(EXTRACT TO READ Opens)

One weird trick to making Claude Code palatable to use

2 JSR_FDED 4 8/15/2025, 4:49:05 AM
I'm in awe of Claude Code, but I also curse it many times a day. One thing that I've recently started doing that has made a big difference to my mental health and made me enjoy using it more is this dumb trick... simply ignore what it says at the end of a task.

The self-congratulatory backslapping or glazing of the programmer, e.g. "Perfect! The thingamajig now frobbles before it frazzles, making this a much better experience for the user and improving the versatility of the system" (and of course accompanied by several lines with green checkmarks)...this drives me nuts. Why? Because it told me it's done all these things, so I adjust my mental model of the code accordingly. But then it turns out it actually hasn't done all those things at all.

If this was a junior dev you'd given a task to, and they came back full of praise for themselves for the stellar job they'd done - and then it turned out they'd botched it badly, after a few times you'd be having an HR discussion.

So instead, let all that stuff at the end of the task scroll by, train your eyes to ignore it, and just test whether it's working as intended. Claude Code is no longer my buddy, it's now a tool. Sanity is restored.

Comments (4)

cognix_dev · 29m ago
Sure, Claude makes mistakes too, but it's still better than the despair that GTP often brings.
bdangubic · 1h ago
If this was a junior dev you'd given a task to, and they came back full of praise for themselves for the stellar job they'd done - and then it turned out they'd botched it badly, after a few times you'd be having an HR discussion.

(EXTRACT TO READ Closes)

#### [PROBLEM TO WORK ON]
Copy out the entire forum post above about ignoring Claude Code's end-of-task messages, including its comments, word for word.

(RAW DATA Opens)

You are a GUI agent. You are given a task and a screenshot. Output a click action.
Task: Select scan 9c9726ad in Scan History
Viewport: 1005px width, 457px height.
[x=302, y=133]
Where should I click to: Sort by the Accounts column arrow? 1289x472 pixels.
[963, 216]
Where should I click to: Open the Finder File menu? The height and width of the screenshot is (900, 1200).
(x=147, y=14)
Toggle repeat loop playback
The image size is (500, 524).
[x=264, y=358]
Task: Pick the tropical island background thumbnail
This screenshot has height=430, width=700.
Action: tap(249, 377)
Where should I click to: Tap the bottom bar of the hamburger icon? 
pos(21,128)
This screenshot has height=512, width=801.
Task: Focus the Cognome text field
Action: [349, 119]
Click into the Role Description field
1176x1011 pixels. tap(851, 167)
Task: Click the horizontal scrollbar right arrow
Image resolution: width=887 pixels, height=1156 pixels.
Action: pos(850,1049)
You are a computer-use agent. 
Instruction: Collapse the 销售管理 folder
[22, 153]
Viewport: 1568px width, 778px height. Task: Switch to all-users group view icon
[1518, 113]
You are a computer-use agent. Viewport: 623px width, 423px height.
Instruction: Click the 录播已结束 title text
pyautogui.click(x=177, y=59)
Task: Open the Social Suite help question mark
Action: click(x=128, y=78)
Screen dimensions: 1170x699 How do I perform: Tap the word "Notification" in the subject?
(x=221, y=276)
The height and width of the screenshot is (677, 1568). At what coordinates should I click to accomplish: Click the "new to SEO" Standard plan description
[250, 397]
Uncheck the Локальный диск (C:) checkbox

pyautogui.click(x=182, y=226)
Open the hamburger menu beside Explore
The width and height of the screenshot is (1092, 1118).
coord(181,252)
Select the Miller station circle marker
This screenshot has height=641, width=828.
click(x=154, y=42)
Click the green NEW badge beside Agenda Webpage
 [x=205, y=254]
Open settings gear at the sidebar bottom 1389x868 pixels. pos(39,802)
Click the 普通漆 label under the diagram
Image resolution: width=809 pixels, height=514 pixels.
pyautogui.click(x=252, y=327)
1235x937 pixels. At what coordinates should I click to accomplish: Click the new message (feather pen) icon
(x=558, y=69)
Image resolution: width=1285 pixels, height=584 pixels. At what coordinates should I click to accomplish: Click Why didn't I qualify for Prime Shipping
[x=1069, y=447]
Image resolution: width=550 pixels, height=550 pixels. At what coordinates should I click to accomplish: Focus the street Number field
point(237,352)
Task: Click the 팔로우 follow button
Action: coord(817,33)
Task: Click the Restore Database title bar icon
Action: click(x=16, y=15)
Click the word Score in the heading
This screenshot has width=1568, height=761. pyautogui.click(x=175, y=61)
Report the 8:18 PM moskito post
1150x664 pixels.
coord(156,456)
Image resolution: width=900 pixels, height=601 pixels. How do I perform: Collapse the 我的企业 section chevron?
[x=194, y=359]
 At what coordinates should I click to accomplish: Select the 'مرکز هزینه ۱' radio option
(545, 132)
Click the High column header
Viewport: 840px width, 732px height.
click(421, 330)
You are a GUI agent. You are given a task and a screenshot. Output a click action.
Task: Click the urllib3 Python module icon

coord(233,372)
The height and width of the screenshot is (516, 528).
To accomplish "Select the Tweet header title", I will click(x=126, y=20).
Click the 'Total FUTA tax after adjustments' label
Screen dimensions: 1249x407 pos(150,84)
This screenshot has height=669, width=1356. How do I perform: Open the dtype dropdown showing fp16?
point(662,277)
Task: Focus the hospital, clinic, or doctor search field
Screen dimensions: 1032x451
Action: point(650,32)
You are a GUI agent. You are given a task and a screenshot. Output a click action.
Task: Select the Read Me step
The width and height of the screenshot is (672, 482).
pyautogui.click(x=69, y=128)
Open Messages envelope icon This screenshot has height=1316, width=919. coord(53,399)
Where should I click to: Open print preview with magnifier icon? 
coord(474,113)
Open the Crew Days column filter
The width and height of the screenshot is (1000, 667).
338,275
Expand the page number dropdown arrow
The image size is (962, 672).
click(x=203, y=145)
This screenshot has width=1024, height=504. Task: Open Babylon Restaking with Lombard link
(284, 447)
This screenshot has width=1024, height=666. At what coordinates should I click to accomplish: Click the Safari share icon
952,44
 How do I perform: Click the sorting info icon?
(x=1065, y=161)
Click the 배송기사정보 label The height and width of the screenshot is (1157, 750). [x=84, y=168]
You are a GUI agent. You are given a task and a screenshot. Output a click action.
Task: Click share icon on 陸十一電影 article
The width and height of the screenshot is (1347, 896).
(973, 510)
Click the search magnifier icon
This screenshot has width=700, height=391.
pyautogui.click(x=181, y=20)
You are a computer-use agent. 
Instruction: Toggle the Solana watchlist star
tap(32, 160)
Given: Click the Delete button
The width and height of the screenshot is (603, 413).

(RAW DATA Closes)

#### [ANSWER SECTION]
One weird trick to making Claude Code palatable to use

2 JSR_FDED 4 8/15/2025, 4:49:05 AM
I'm in awe of Claude Code, but I also curse it many times a day. One thing that I've recently started doing that has made a big difference to my mental health and made me enjoy using it more is this dumb trick... simply ignore what it says at the end of a task.

The self-congratulatory backslapping or glazing of the programmer, e.g. "Perfect! The thingamajig now frobbles before it frazzles, making this a much better experience for the user and improving the versatility of the system" (and of course accompanied by several lines with green checkmarks)...this drives me nuts. Why? Because it told me it's done all these things, so I adjust my mental model of the code accordingly. But then it turns out it actually hasn't done all those things at all.

If this was a junior dev you'd given a task to, and they came back full of praise for themselves for the stellar job they'd done - and then it turned out they'd botched it badly, after a few times you'd be having an HR discussion.

So instead, let all that stuff at the end of the task scroll by, train your eyes to ignore it, and just test whether it's working as intended. Claude Code is no longer my buddy, it's now a tool. Sanity is restored.

Comments (4)

cognix_dev · 29m ago
Sure, Claude makes mistakes too, but it's still better than the despair that GTP often brings.
bdangubic · 1h ago
If this was a junior dev you'd given a task to, and they came back full of praise for themselves for the stellar job they'd done - and then it turned out they'd botched it badly, after a few times you'd be having an HR discussion.